My favourite Jean and Rab:
Clare Waugh and Donald Pirie
When I was planning this post, it struck me that there are three key points to researching historical fiction. Well, in truth, there are lots more, probably as many as there are writers. But these three issues always loom very large for me, so it’s worth sharing them.

I think of them as Timelines, Killer Details and TGFG or Thank God for Google.

When you’re researching something that really happened, even if you’re going to allow yourself to make up all kinds of things that might or might not have happened, timelines are vital. Knowing your dates. And I don’t just mean what year something happened, but what time of the year something happened – and what else was going on at the same time. It is amazing how often knowing precisely when something happened in relation to something else gives you an interesting perspective on your subject: one that may even be counter intuitive. For example, it soon became clear to me that Jean didn’t actually fall pregnant for the first time in summer, even though the imagination loves to conjure pictures of outdoor dalliance among the mountain daisies, but in the middle of a damp, chilly, Ayrshire winter. Which immediately makes you wonder about the how and the where of it, especially at a time when houses were crowded, privacy was at a premium and both parties knew that her parents disapproved of the poet to the point of paranoia. I have plenty of ideas about the how of it, and I’m pretty sure I’m right, but you’ll have to read the book to find out what I think! 

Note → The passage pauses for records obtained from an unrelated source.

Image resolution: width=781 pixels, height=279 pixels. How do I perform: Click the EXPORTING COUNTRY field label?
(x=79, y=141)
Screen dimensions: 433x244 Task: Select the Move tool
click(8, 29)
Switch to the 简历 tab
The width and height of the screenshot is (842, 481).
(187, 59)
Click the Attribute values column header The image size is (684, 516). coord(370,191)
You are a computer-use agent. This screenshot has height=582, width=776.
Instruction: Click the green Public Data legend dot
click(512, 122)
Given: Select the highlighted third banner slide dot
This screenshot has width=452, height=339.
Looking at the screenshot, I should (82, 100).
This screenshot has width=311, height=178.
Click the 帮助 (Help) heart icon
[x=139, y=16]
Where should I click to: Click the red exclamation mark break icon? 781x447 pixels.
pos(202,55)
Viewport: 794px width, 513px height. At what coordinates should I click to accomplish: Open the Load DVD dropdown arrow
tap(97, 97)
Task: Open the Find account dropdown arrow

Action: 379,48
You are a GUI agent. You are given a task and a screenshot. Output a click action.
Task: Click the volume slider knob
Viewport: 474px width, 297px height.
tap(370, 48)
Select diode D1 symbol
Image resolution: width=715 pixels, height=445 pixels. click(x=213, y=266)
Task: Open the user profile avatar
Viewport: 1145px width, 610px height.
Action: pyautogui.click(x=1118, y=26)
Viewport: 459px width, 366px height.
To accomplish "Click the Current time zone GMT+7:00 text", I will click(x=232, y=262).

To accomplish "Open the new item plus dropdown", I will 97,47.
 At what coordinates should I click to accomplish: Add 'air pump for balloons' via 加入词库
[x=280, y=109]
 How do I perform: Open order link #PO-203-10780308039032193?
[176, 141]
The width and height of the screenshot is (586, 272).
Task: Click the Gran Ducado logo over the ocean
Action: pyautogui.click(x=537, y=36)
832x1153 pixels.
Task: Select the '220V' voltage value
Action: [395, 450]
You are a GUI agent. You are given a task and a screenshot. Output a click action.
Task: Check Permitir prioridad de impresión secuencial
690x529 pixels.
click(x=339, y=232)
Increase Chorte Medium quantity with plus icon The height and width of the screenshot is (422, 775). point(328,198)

Time and again, the juxtaposition of dates and events either explained something satisfactorily, or threw up a conundrum that served to make the story more interesting.

Alongside these timeline issues though, are what I like to think of as killer details. These are more likely to come from primary sources: statistical accounts, parish records, surviving letters; and it’s vital to go back to them wherever you can. There is nothing, absolutely nothing, quite like seeing the real signatures of your protagonists, and knowing that the people you are writing about were once there in the flesh, holding a pen, making those marks on that particular piece of paper. (OK, I admit it, I shed a tear when I thought about that one!) There’s the fact that in another document, the word ‘child’ suddenly becomes ‘children’ long before the babies in question were born, suggesting that the midwife must have heard two heartbeats. There’s a contemporary description of the internal geography of an alehouse that allows you to ascertain the truth or otherwise of a particular piece of gossip. There’s the sudden realisation that you have - serendipitously, and while looking for something else - come across the details of another birth that has significance for the plot you want to construct. These are small details that may seem insignificant but they add authenticity. And the excitement of discovering them is incomparable.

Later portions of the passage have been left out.